Oliveira: o ruído e o silêncio
Apreciei a atitude austera de John Malkovich no funeral de Manoel de Oliveira. Os "directos" televisivos, inimigos da contenção verbal, buscavam declarações dele sobre o cineasta, mas o consagrado actor norte-americano optou por um lacónico recolhimento - o que constitui quase sempre a melhor forma de respeitar alguém nos momentos de luto e dor. E mais ainda um realizador que trabalhava desde os dias do cinema mudo.
Vivemos infelizmente numa época nada propícia ao silêncio. E até na hora da morte irrompem as palmas que noutros tempos eram reservadas nestas ocasiões aos artistas de palco - eles sim, habituados desde sempre ao sonoro fragor dos aplausos. Desta vez não faltou sequer o ruído político, bem expresso nas insensatas declarações do secretário de Estado da Cultura ao reclamar sem demora os restos mortais do cineasta do Porto para o Panteão em Lisboa - frase típica de quem só ambiciona 15 segundos de relevo momentâneo nos telediários.

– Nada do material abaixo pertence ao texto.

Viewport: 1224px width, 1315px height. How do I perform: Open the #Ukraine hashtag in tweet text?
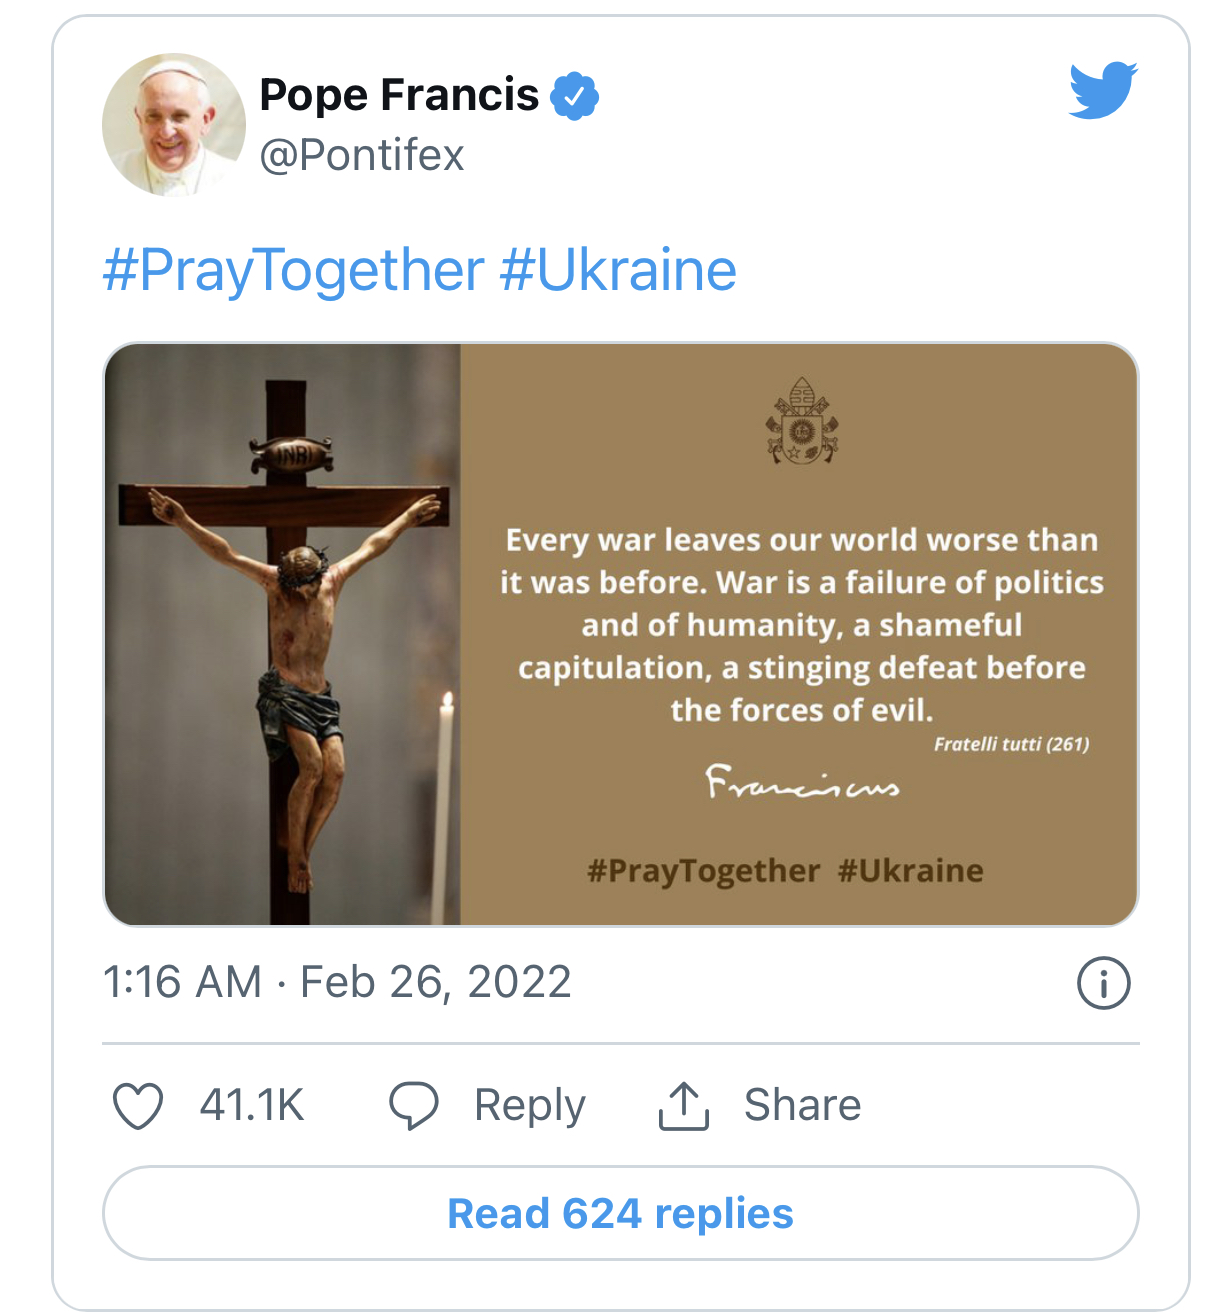618,271
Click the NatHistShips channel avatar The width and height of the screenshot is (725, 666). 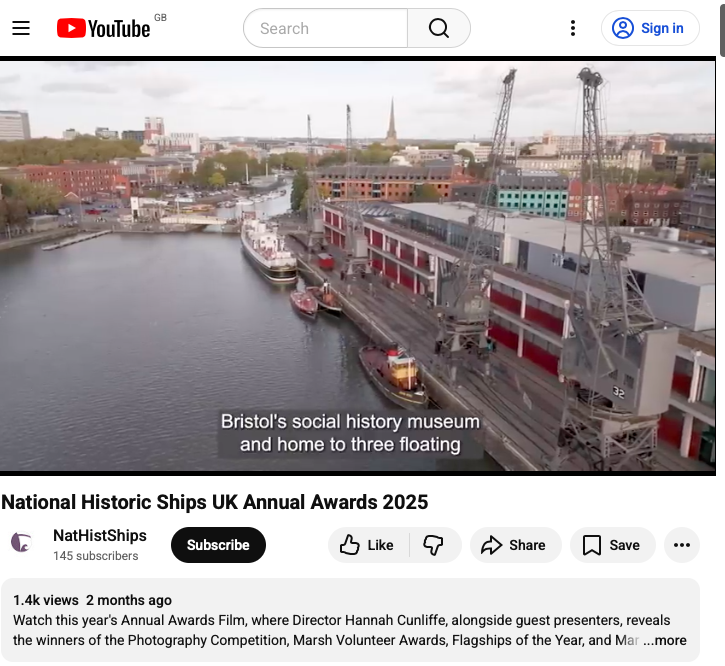tap(22, 544)
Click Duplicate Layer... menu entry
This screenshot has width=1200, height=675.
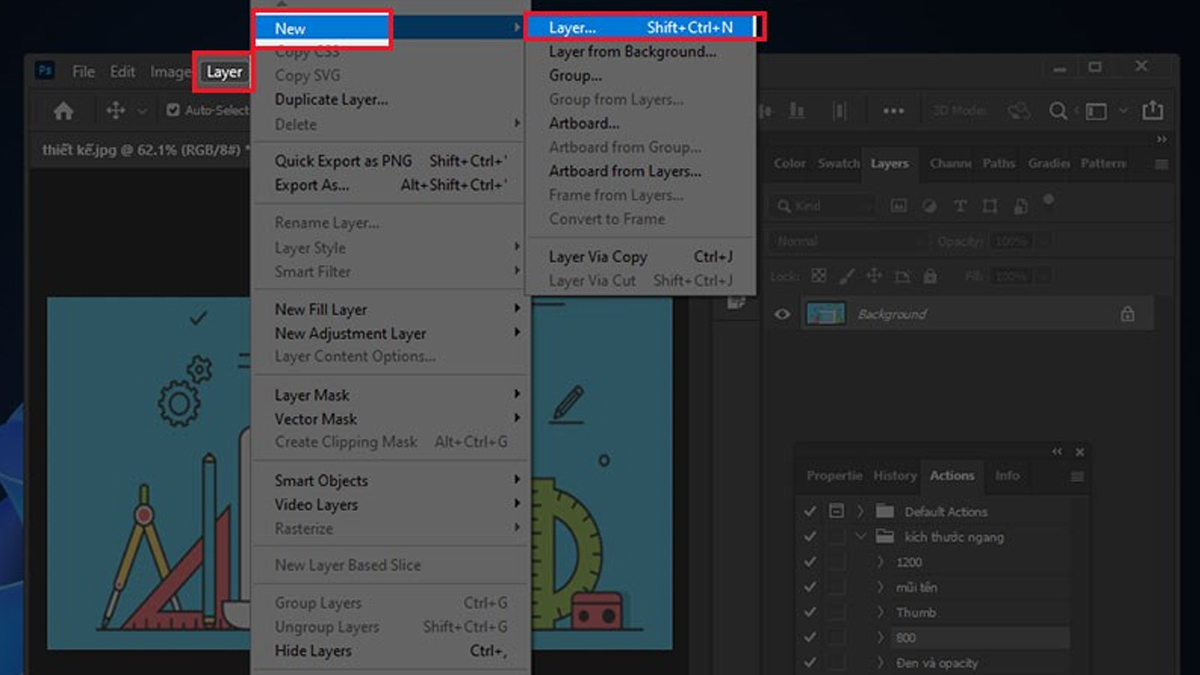[331, 100]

Mas houve também palavras inteligentes e sentidas que merecem ser valorizadas. Apontamentos de repórteres em directo - destaco o trabalho de Pedro Cruz, da SIC - informando sem estridências nem frases em excesso, relatando com sobriedade, como o bom senso e o bom gosto impõem. Houve declarações doridas e dignas, como a de Luís Miguel Cintra, lembrando que a melhor forma de homenagearmos o cineasta é ver e rever a sua obra - projectada em sala, não no televisor doméstico. Houve frases de pura emoção, como a do neto Ricardo Trêpa: «Agradeço a quem olha por nós, a essa entidade omnipotente, por me ter dado um avô como o meu avô Manuel.» Houve a oportuna ironia de João Botelho, estabelecendo a indispensável distinção entre cinema e filmes - o cinema eleva o espírito, os filmes mastigam-se como as pipocas: «Levou o cinema com ele para o céu. Porque os filmes estão hoje no inferno dos centros comerciais.»
Mas o pormenor televisivo que mais me tocou nesta Sexta-Feira Santa em que Manoel de Oliveira ficou sepultado no jazigo de família no cemitério de Agramonte foi um plano que devemos ao operador de imagem da SIC apontado ao interior da viatura onde se sentava a viúva do realizador, Maria Isabel, à saída da igreja do Cristo-Rei. Plano longo e mudo, da senhora de mãos postas como em prece, prolongando para além das contingências da morte física o elo com o marido após um casamento que durava desde 1940.
Um momento extraordinário de televisão. Extraordinário também, em todos os sentidos, por não necessitar de ruído algum. A imagem dizia tudo.
E que melhor homenagem para celebrar Oliveira senão esta da sua companheira de toda a vida continuando a dialogar com ele agora que o cineasta já cá não está?